The series centered on unhappy shoe salesman Al Bundy, played by Ed O'Neill, his nagging wife Peggy, played by Katey Sagal, and their children, Kelly and Bud.
Sagal, 63, spoke to ABC News and said no one in the cast really thought the show could last as long as it did -- 10 years in all.
"I remember reading the script and thinking, 'This is hysterically funny, but no one will watch it because it's just too outside the box. We'll get cancelled immediately,'" she said. "It was on a network nobody had heard of."
That network, Fox, played the show three times a night because they had nothing else to air, Sagal said.
What Sagal also recalled about the show is that her co-star O'Neill, now 70, "instantly made me laugh."
"We had great chemistry together," she said. "I just remember going to work and laughing all the time and I'm not exaggerating."
"Married With Children" of course didn't get cancelled early, and the cast realized it was a hit a few seasons in when they started to see crowds at their promotional tours.
"[But] we just sort of figured they're renewing us because they have nothing else, but we knew we were funny," she said. "We thought it was really funny, but we were surprised it caught on as big as it did."
As for the obvious talk of a reunion, Sagal said it comes up quite often.

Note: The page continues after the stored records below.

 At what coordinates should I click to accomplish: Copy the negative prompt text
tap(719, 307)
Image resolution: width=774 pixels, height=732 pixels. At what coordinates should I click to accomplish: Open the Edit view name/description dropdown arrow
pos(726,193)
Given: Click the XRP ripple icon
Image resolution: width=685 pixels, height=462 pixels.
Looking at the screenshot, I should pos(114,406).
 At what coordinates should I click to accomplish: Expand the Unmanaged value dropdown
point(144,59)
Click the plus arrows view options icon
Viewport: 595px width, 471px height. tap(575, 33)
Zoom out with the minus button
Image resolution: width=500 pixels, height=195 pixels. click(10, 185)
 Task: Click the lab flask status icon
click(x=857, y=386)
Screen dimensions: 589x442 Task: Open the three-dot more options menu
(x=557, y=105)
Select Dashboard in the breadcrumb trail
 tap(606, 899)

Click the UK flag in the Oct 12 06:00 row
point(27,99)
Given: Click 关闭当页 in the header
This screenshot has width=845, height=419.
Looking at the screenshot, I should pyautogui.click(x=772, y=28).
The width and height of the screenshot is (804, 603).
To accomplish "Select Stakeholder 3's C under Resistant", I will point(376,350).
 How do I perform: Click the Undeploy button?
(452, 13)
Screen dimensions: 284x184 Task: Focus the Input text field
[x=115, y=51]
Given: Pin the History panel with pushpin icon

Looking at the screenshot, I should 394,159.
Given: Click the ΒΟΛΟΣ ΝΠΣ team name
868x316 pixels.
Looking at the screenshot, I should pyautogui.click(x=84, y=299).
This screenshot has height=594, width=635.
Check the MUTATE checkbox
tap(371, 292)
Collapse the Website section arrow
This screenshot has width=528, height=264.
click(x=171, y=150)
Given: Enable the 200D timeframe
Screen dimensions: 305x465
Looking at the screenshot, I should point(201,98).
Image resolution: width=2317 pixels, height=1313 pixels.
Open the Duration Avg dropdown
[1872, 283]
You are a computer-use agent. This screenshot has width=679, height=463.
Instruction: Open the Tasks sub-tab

"I know David Faustino [Bud] was trying to put together something that was going to be like a spin-off and Eddie, Christina [Applegate] and I said, 'Yes, we'd do the pilot,' then ... the breaks got put on it," she said. "I don't know if it will ... maybe that's the fate of the Bundys, to never come back! Like everybody else does, but we don't."
Sagal went on to star in hit shows like "Sons of Anarchy," while O'Neill joined "Modern Family" and Applegate was featured in films like "Anchorman."